Why this is a respect-for-the-user decision

It is tempting to file visual pickers under polish, the kind of thing you do later if there is time. That framing is wrong. A naming-based picker for a visual choice is not unpolished, it is broken, because it makes the user do work the interface was supposed to do. Every time someone has to translate "FileDown" into the shape of a file with a down arrow, the product is telling them it did not care enough to show them. It is the same kind of unforced friction as a vague error message, which is why writing error messages that recover trust instead of losing customers belongs to the same design instinct. Multiply that across an admin surface full of visual choices and you have a tool that constantly makes its operators feel like they are fighting it.

The teams that build admin surfaces people actually like to use treat visual pickers as a baseline, not a luxury.
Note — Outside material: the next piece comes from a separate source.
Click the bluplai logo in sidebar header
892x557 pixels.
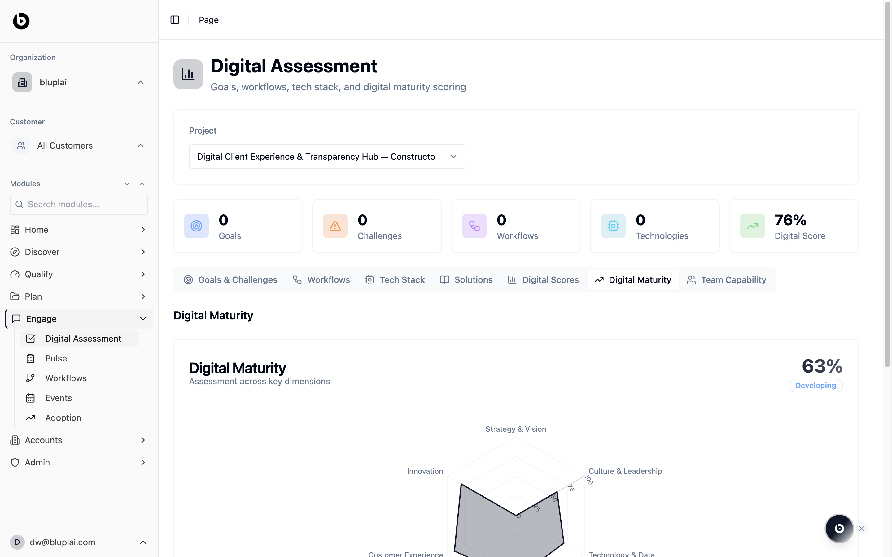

This instinct, that the interface should do the visual translation for the user rather than making the user do it, runs through everything we build, and it is exactly the kind of detail we obsess over when designing the websites and web apps our clients ship. It is the same care that turns a dead screen into an empty state that drives action instead of a place the operator gets stuck. An admin panel is a product too, used every day by the people running the business, and it deserves the same care as the customer-facing front end.

The rule, and the test that enforces it

The rule is simple enough to apply without thinking: any time you find yourself writing a <select> or a list of names for a visual choice, stop, and build the grid that renders the actual visuals instead. Icon, color, font, theme, layout, image, emoji, any choice the user makes with their eyes, the picker shows it.

The test that catches the violation is equally simple. Look at any choice in your admin interface and ask whether the user is picking something visual. If they are, ask whether the picker shows that visual or names it. If it names it, you have the bug, and the user is doing your interface's job. The fix takes an afternoon and changes the entire feel of the surface, from a tool that makes people decode identifiers into a tool that lets them point at what they want and click. That is what an interface is for.